Solution: Many organizations are tempted to change all their historical data to the new definitions so that they can have accurate marketing ROI reporting. I would caution you against doing this, as generally any data changed in your sales system of record — purely to benefit marketing — will raise some concerns. You’re potentially taking up scarce cycles related to your CRM to benefit marketing. Most mid-sized to large companies have some sort of governance process related to CRM systems, and limited Sales Ops bandwidth to implement changes.

The alternative, non-invasive approach is to apply those stage definitions retroactively, for reporting purposes — when comparing previous cohorts with more recent ones, you define those stages to match the current ones. You can accomplish this with an intrepid analyst and Excel, or through a dedicated marketing performance measurement platform.

Summary: Everyone has this problem, given that it takes 512 days from Lead to Revenue, and your business — and funnel stages — will change in that time period.
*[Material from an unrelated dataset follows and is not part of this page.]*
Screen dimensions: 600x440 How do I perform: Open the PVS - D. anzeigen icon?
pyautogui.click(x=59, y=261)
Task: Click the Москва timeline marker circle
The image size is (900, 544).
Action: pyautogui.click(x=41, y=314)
Optimize for the future, but don’t let past definitions get in the way of accurate analysis.

8. Missing Cost Information

Challenge: To have the “I” in ROI you need to track the cost of your marketing efforts. However, most mid-sized to large marketing organizations have poor data completeness with respect to cost. There are a few reasons for this. For one thing, you likely have hundreds of campaigns, each needing an associated cost. In a 50-person marketing org, this might be spread across 30+ campaign owners and 5+ directors. Finally, not only are the responsibilities diffuse, the return (if you’ll pardon the pun) is unclear. What good is calculating detailed cost figures if no one ever looks at marketing ROI? There is a chicken and egg problem.

Solution: Don’t overcomplicate your cost calculations for marketing ROI purposes. Come up with a simple policy that ensures that the total sums up to your marketing budget. Decide if and how to allocate your payroll costs. Ensure that campaign managers include things like travel costs for trade shows. Ideally, you’ll want to run what you’re doing by the Finance team. Chances are, they may even enjoy helping solve the tricky cost accounting issues associated with marketing spend. Lastly, ask every director and campaign owner to report on marketing ROI. Cost numbers will magically start getting entered in the right places. (Warning: Do NOT attempt to sync with your financial backend. No good can come from this — certainly not in Phase 1).
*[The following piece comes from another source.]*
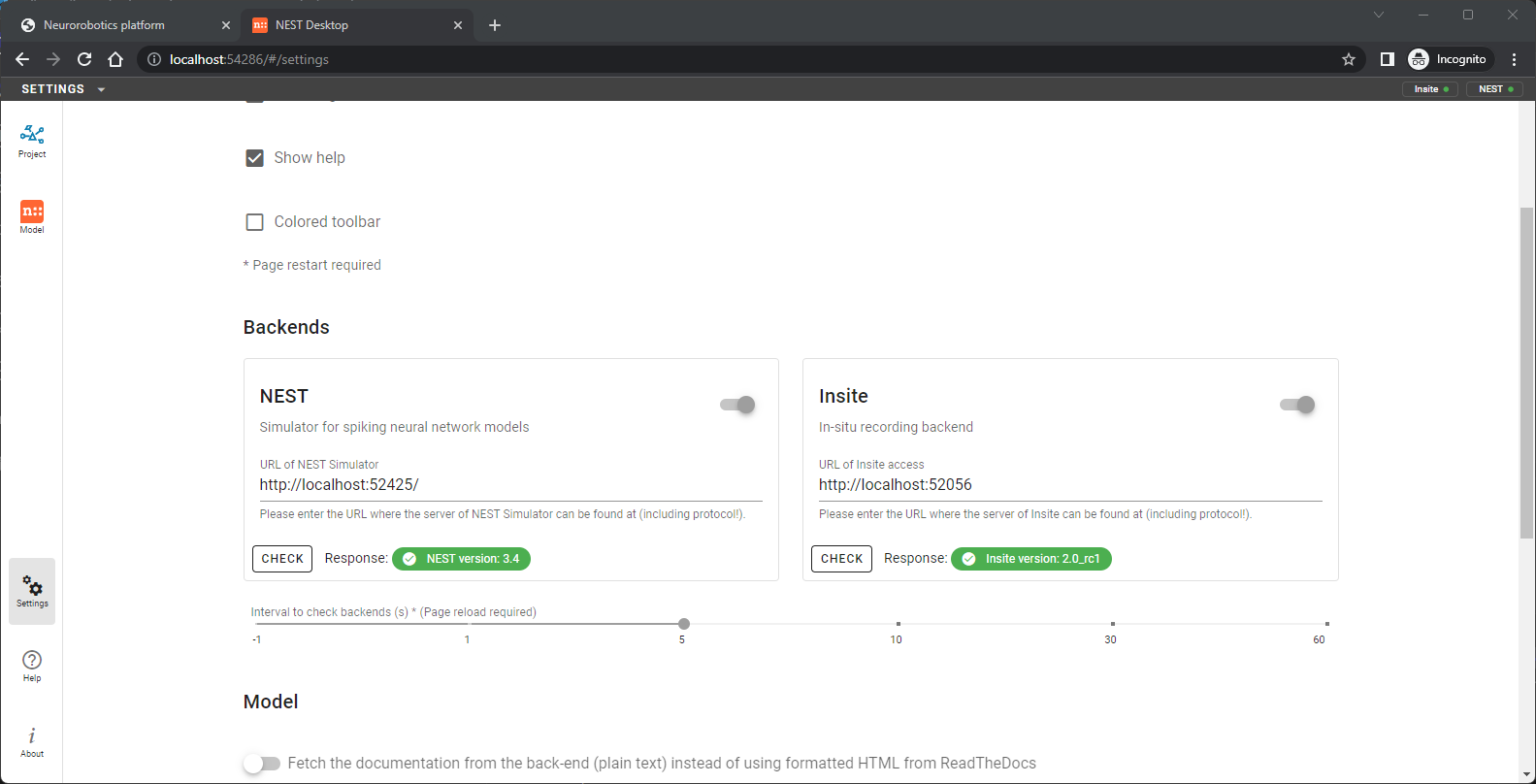Select the Settings gear icon in sidebar
1536x784 pixels.
32,590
Summary: Cost is very important to track, but its allocation can be a seemingly subjective exercise. That’s why you get paid the big bucks. Make a judgment call on a consistent policy. Does it really matter if that show cost $30K or $35K? Probably not. It’s more important that you show that you’re tracking costs and holding people accountable to do so.
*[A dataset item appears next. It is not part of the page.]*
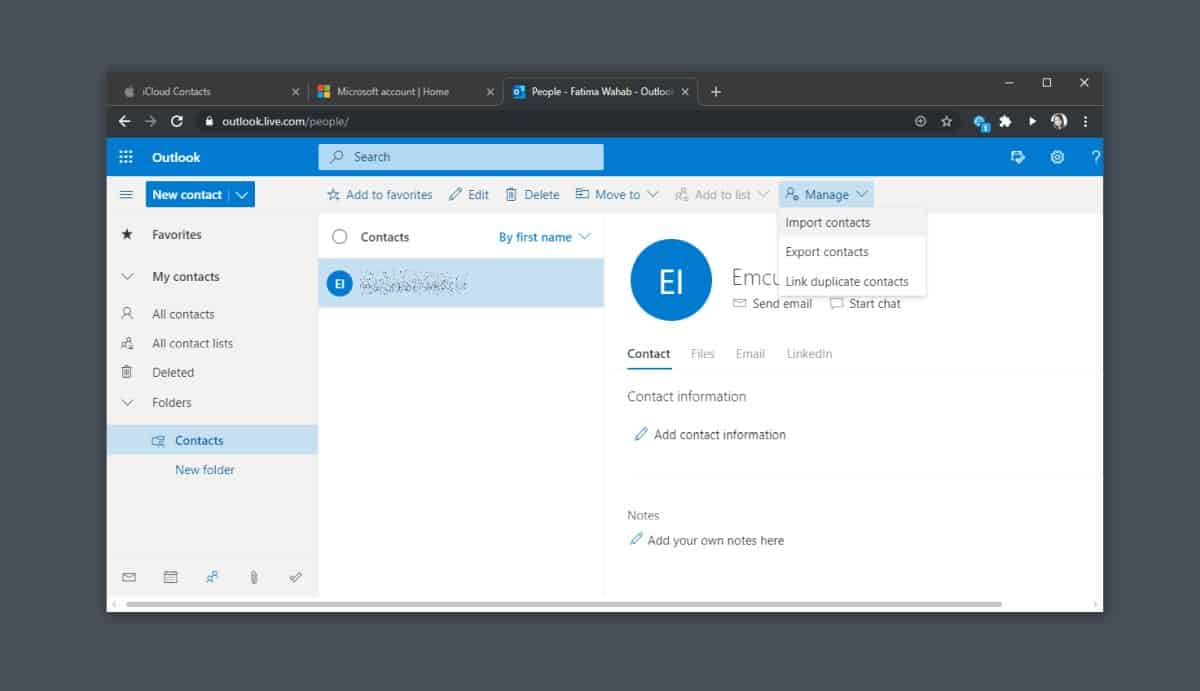The width and height of the screenshot is (1200, 691).
Task: Open the Outlook app launcher grid
Action: click(x=126, y=157)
These are the 8 demons you will encounter on the path to Marketing ROI. Be careful which you choose to engage directly, and which you choose to deftly bypass.

Remember: the length of your tenure as CMO can be highly correlated to how long it takes you to produce credible, meaningful marketing ROI metrics. And there will be no end to data problems. That’s simply the era we live in. Instead, aim to understand the potential data limitations, and get your whole team — and the executive team — comfortable with those limitations. Present the problem as choosing between putting your head in the sand while waiting for data perfection, and choosing to make probabilistic, 80/20 decisions, which requires comfort with ambiguity.

By tackling the problem of marketing ROI in an iterative, agile manner, CMOs can quickly show the value of their efforts, optimize their campaign execution, and align with their sales counterparts by minimizing data entry and CRM change requests.